Even the soul of a poet struggles to describe that for which there are no words, and truly language was inadequate to express the universe opened to my senses. Did I look out-over to cosmic vastness, or inward to the interactions of energy at the heart of matter? I could not imagine, but was filled with the wonder of the vision, not terrified, not desperate to escape to the safety of the mortal realm, but reveling in all I encountered, hungering for it as the balm to one beaten down by remorseless, unremarkable reality.

I could have wandered a thousand years, yet the visions faded too soon, and when I opened my eyes, cold and stiff, slumped against chill stone under the stars and flurrying clouds of an autumn night, I could have wept to return.
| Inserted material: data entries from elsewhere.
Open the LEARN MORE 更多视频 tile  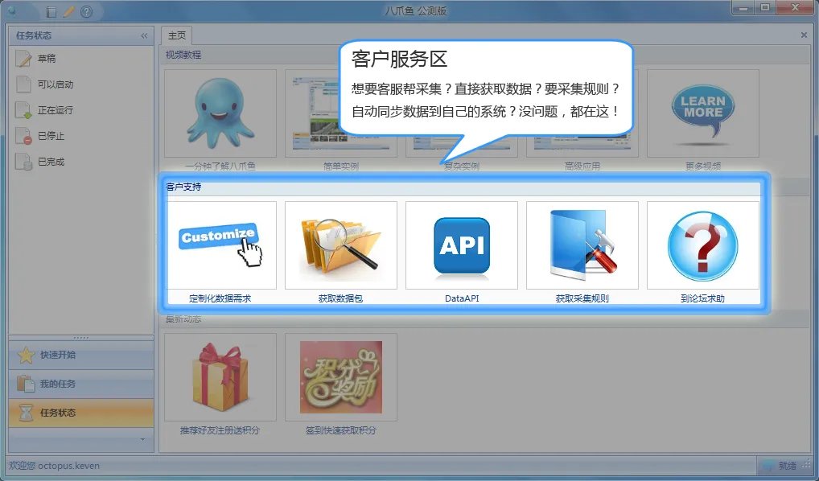tap(702, 113)
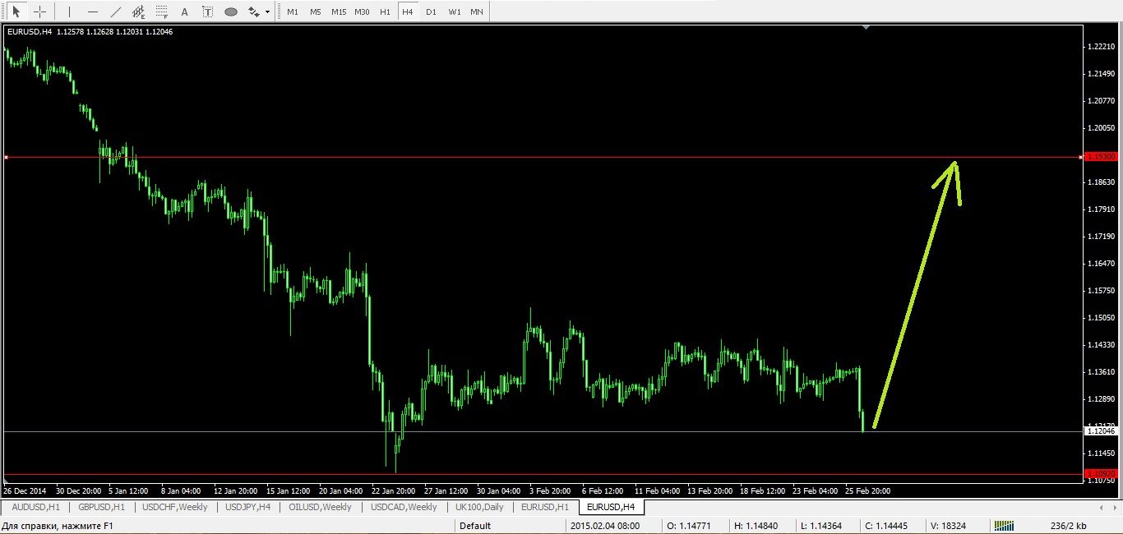This screenshot has height=534, width=1123.
Task: Toggle the M1 timeframe button
Action: (x=293, y=12)
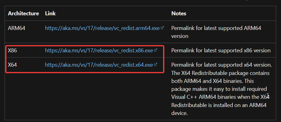The image size is (281, 122).
Task: Click note 'Permalink for latest supported x86 version'
Action: click(x=221, y=50)
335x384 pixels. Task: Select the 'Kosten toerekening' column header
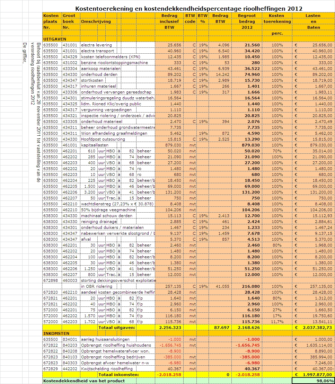point(277,18)
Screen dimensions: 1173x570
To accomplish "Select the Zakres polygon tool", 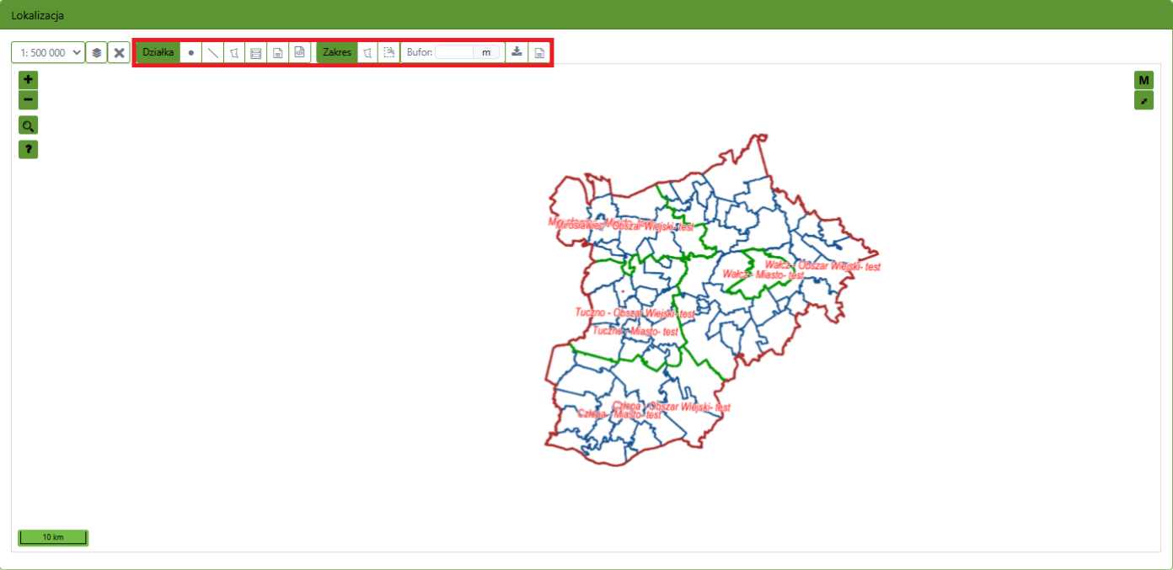I will [x=367, y=52].

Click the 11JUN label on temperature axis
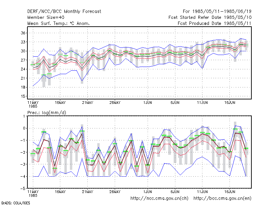(x=202, y=103)
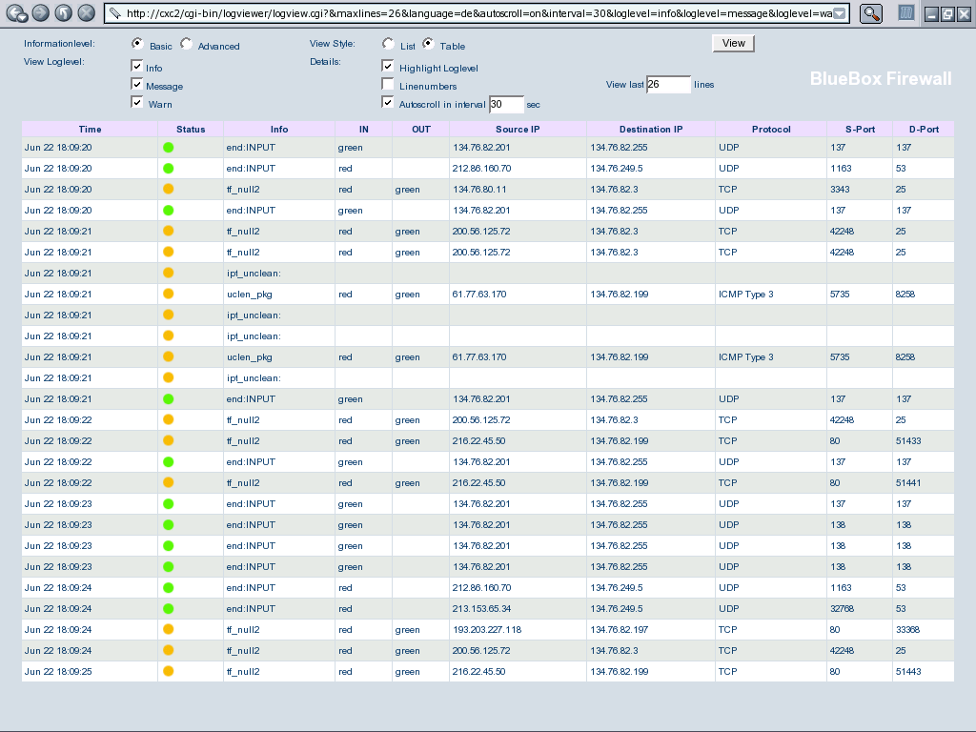Screen dimensions: 976x732
Task: Click the page icon in the address bar
Action: [115, 13]
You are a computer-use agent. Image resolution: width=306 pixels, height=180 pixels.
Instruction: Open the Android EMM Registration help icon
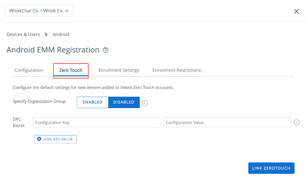(106, 50)
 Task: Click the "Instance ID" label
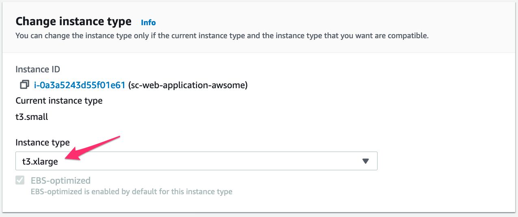pos(38,69)
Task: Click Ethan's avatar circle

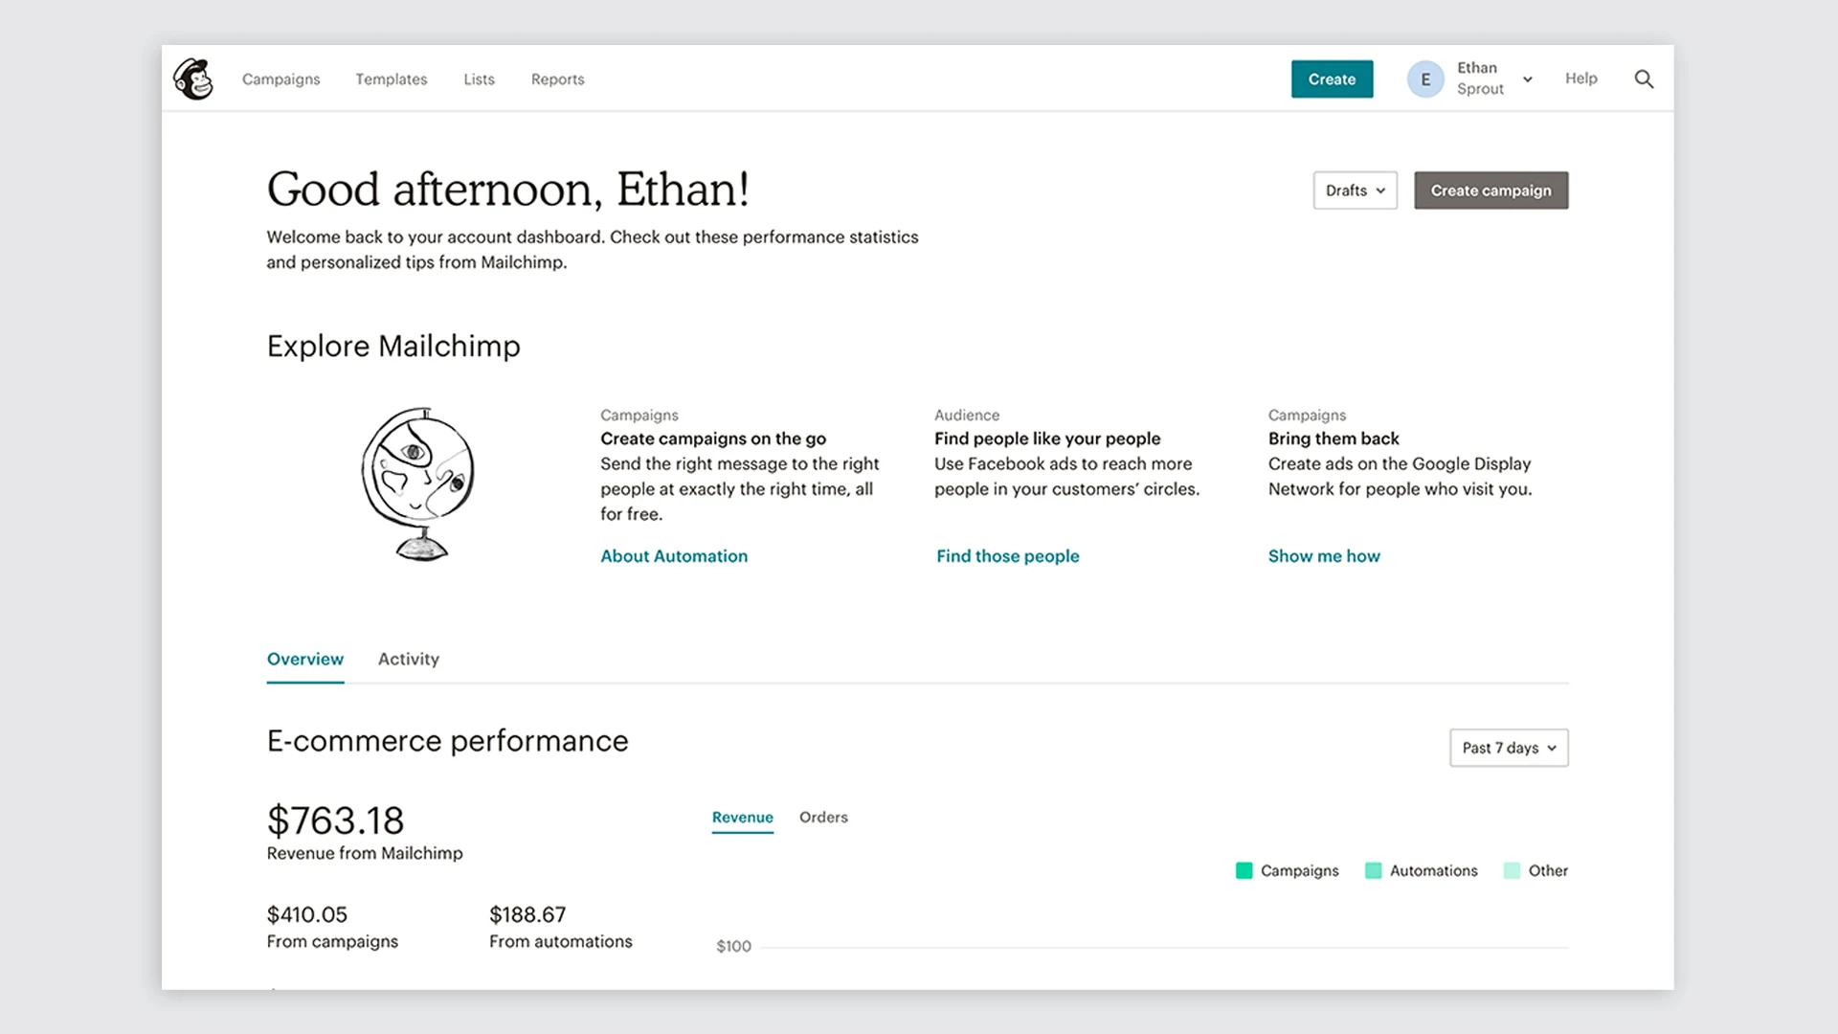Action: tap(1425, 79)
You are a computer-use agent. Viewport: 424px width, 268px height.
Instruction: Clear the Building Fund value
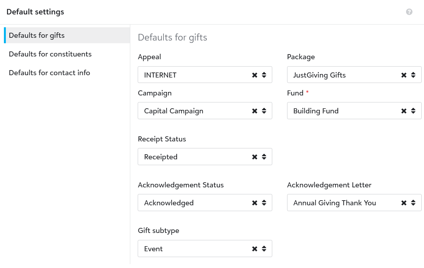(404, 111)
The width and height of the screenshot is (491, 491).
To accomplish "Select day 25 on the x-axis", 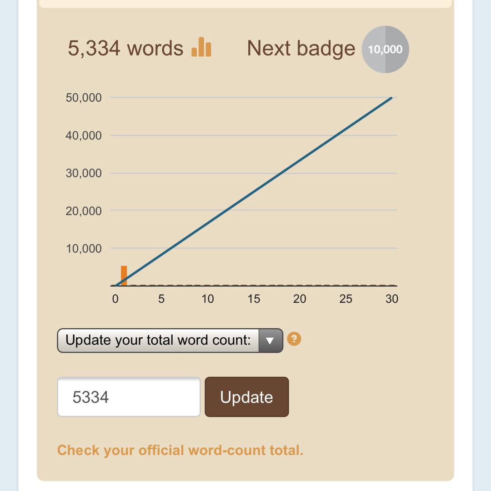I will coord(346,299).
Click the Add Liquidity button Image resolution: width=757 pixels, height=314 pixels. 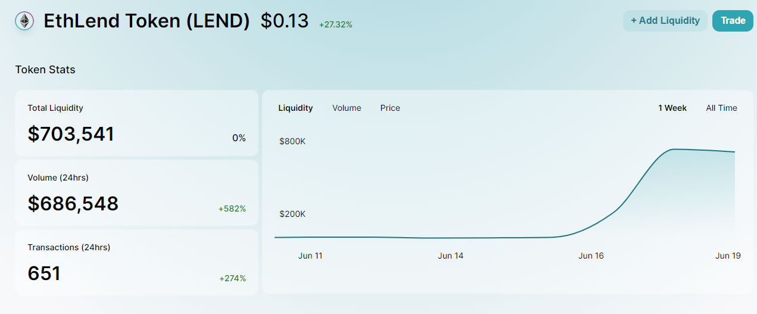(x=665, y=21)
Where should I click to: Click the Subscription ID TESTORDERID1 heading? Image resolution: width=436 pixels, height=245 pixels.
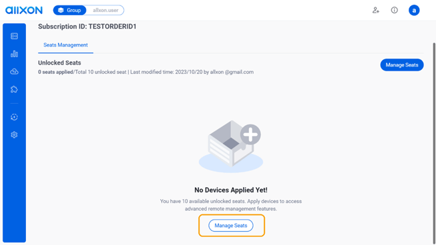(87, 27)
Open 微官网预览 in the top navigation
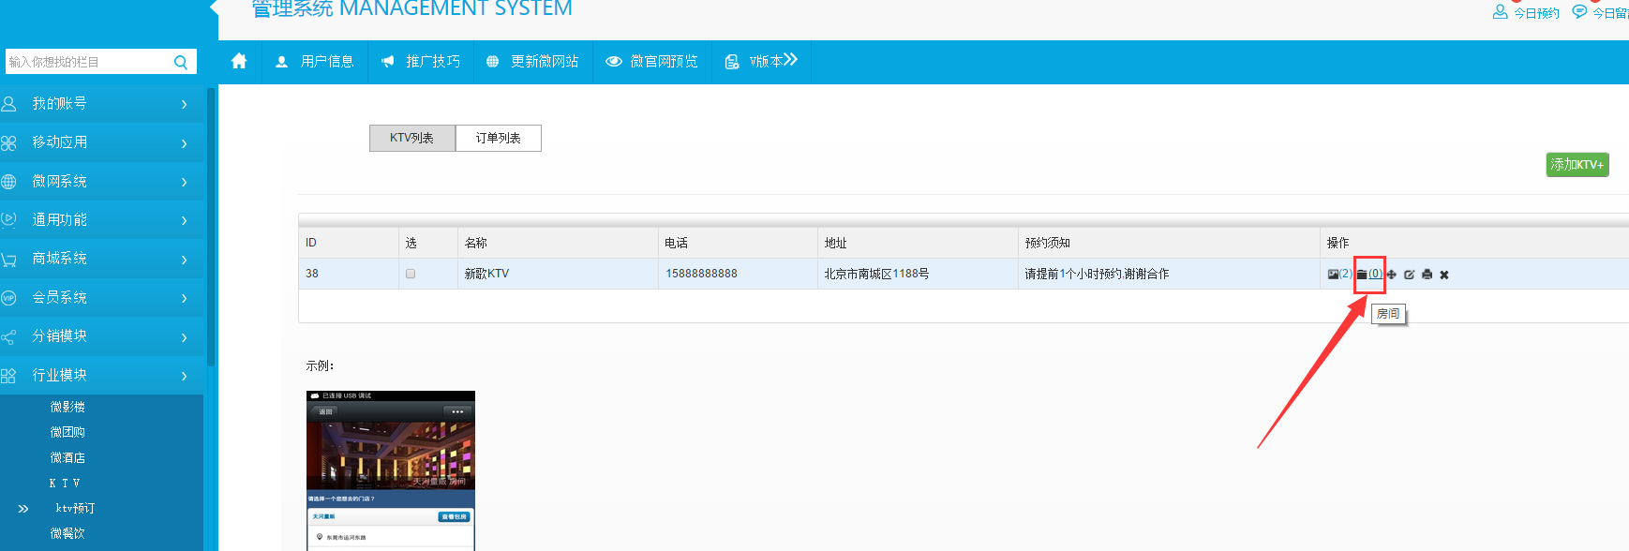1629x551 pixels. click(652, 62)
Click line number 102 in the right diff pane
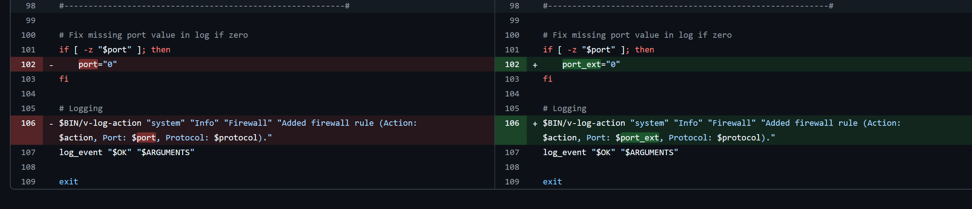 [512, 64]
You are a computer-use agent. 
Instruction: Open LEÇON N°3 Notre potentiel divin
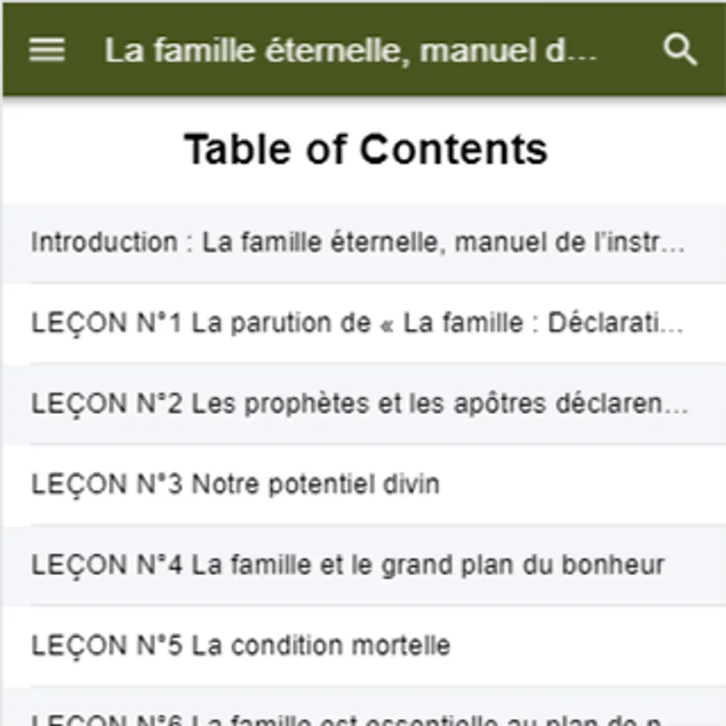(236, 485)
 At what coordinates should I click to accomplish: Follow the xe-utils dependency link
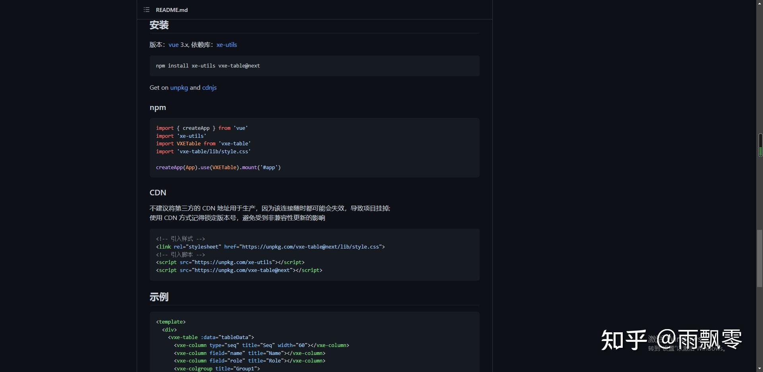227,45
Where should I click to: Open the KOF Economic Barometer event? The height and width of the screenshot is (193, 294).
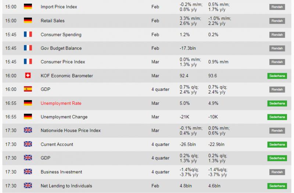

The iron grille was ice-cold under my fingers, but I realized it had likely saved my life, preventing me from joining those others in the past who also were called by the whispers of the world. And when I struggled to my feet, it was with a renewed sense of purpose, for the mysteries of the universe had been offered to me, as if I, a scion of this ancient place, had a birthright to such knowledge, and the veil was drawn back, to my edification.

Now the doings of mortal travail seemed petty, the smallness of the blind, and I did not fear the woods. I walked home with a joyous heart, for a new life had opened wide before me.  I knew with a deep and satisfying certainty, I would journey those realms again, and, just perhaps, come to understand the magnificence gifted me.